In the MDS cohort (Table 2), 535 patients were identified; 181 patients (34%) were ≥ 60 years of age, and more males were represented. Most patients presented with intermediate- or poor-risk cytogenetics. Peripheral-blood stem cells (80%) were the most frequent graft type. Donor source varied across the age categories; 60% of all patients received an URD allograft, including 40 patients (73%) older than age 65 years. Most transplantations used a fludarabine-based regimen (52%; P = .001) and RIC (65% to 78%) versus NMA for conditioning. Median follow-up time for the age cohorts ranged from 35 to 40 months.

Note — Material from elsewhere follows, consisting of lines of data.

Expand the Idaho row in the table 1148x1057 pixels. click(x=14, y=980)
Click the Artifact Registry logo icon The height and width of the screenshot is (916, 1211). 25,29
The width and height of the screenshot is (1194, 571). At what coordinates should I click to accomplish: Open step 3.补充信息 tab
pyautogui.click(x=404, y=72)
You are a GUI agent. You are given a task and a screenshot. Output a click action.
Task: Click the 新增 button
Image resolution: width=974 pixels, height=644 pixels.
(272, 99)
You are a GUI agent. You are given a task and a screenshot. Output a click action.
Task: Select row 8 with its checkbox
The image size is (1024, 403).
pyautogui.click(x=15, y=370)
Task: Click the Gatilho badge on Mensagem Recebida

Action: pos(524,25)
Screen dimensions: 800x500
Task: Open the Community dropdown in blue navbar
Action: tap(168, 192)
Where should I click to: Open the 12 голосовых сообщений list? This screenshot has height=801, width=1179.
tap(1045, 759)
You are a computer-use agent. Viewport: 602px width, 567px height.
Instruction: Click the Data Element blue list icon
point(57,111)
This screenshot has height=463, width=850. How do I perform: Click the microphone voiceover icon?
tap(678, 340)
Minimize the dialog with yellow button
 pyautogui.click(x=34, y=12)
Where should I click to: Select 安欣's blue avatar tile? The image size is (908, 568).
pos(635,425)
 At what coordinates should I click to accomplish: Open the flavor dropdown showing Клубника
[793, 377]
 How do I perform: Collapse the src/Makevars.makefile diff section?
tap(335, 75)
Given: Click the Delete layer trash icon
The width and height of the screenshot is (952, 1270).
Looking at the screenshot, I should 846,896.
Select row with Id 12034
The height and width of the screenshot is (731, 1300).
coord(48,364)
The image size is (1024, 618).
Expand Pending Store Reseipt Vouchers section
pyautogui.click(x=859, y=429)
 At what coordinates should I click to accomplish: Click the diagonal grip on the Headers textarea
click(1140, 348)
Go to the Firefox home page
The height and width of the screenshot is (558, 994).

For patients with AML, neutrophil recovery at day 28 was similar across age cohorts (Table 3). Cumulative incidence of recovery at day 28 was highest in the oldest patients. There was no significant difference in neutrophil recovery for patients with MDS across age groups (Table 4). Multivariate analysis demonstrated that older age favorably impacted recovery (relative risk [RR] = 1.41; 95% CI, 1.14 to 1.76; P = .002), as did use of RIC conditioning regimens (RR = 1.18; 95% CI, 1.02 to 1.35; P = .02). Chimerism data were not available for analysis.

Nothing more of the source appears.